WHAT YOU HAVE TO DO :: Work out the count of lines in the listing below that include "Алина". Give that count alone.

:::::

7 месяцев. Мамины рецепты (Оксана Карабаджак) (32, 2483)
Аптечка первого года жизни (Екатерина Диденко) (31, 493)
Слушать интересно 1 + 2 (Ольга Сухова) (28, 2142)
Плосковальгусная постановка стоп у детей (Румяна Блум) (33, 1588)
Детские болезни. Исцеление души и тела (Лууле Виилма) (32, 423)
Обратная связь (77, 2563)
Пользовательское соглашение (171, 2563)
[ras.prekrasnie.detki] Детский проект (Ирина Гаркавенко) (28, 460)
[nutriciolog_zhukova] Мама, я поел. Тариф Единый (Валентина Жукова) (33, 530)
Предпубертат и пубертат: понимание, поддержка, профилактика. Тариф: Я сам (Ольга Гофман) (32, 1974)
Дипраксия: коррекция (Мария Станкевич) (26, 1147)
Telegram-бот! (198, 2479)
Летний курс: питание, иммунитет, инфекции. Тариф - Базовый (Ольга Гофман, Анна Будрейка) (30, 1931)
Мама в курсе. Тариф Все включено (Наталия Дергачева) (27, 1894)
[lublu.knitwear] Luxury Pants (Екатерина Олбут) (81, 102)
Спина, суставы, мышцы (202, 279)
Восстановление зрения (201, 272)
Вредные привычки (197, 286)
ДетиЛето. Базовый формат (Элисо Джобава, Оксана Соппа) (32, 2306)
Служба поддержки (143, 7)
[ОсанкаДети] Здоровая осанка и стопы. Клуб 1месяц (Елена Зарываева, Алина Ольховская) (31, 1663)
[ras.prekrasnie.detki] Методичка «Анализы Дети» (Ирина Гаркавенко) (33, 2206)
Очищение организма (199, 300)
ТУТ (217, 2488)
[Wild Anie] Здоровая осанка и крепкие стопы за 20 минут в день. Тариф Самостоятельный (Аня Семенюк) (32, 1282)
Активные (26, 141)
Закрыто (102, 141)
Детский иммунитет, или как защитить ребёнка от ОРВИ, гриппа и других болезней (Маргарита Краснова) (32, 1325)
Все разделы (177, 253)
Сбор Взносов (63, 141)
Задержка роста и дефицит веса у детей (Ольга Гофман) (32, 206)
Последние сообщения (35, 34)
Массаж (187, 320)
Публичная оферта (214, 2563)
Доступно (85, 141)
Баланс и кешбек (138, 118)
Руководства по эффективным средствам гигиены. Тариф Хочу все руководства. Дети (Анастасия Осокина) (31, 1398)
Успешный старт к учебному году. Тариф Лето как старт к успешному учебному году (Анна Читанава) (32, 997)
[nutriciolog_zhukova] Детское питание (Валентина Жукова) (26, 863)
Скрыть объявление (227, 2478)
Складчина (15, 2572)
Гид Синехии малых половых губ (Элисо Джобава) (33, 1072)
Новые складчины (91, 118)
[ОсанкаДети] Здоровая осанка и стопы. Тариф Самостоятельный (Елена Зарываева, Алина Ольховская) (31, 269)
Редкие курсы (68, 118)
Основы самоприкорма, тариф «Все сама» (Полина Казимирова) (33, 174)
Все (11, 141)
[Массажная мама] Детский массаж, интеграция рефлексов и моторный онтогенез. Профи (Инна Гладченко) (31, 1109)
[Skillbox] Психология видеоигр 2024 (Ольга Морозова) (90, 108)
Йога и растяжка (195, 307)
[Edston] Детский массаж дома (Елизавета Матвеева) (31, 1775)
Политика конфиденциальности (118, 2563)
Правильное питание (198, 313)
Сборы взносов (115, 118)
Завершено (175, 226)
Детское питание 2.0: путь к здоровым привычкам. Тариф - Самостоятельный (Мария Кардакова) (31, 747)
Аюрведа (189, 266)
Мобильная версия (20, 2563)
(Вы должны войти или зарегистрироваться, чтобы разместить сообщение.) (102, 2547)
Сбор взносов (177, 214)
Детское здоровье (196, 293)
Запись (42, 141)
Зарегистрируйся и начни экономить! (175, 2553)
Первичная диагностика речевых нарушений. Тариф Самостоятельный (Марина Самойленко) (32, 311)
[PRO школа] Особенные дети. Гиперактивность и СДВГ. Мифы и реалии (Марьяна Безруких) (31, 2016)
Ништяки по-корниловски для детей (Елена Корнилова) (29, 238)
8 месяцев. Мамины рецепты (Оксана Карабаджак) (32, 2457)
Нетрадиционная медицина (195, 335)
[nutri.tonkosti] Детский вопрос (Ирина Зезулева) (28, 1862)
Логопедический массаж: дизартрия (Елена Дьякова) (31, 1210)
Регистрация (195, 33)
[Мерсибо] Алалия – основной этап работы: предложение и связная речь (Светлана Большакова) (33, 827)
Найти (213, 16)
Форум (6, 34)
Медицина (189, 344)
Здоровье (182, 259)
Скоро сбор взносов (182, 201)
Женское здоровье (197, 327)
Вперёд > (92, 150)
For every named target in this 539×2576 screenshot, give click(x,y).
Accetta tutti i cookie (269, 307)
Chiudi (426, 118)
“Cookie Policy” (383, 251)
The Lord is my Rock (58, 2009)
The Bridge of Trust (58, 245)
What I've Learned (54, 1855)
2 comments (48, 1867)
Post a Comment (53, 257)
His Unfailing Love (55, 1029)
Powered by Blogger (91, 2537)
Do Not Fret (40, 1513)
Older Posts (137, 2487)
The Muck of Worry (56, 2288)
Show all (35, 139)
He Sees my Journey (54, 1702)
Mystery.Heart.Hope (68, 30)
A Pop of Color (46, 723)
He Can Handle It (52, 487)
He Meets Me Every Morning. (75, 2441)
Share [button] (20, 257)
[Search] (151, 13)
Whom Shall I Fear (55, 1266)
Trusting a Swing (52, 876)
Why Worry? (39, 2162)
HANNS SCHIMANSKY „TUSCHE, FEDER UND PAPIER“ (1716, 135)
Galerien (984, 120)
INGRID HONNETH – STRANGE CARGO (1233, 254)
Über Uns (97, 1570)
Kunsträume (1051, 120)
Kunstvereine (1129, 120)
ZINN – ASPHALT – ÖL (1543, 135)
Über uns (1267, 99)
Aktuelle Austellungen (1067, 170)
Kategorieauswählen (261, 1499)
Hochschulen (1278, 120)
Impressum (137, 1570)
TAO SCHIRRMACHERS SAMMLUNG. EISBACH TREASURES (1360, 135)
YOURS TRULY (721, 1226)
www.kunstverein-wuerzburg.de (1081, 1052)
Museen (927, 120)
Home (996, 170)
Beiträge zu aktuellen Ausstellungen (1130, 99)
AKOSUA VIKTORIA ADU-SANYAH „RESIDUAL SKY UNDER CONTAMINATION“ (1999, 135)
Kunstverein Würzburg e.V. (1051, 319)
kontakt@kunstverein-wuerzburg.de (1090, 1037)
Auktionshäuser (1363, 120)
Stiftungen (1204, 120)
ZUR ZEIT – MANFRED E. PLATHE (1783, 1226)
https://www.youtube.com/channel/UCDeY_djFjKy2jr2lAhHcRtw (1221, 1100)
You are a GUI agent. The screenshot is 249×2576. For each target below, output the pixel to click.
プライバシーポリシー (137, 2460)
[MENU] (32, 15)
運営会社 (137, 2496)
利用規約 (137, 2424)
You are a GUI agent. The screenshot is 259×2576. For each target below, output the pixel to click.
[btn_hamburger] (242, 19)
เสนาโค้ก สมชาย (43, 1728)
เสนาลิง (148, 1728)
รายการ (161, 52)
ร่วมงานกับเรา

:::::

ANSWER FOR THE TASK :: 2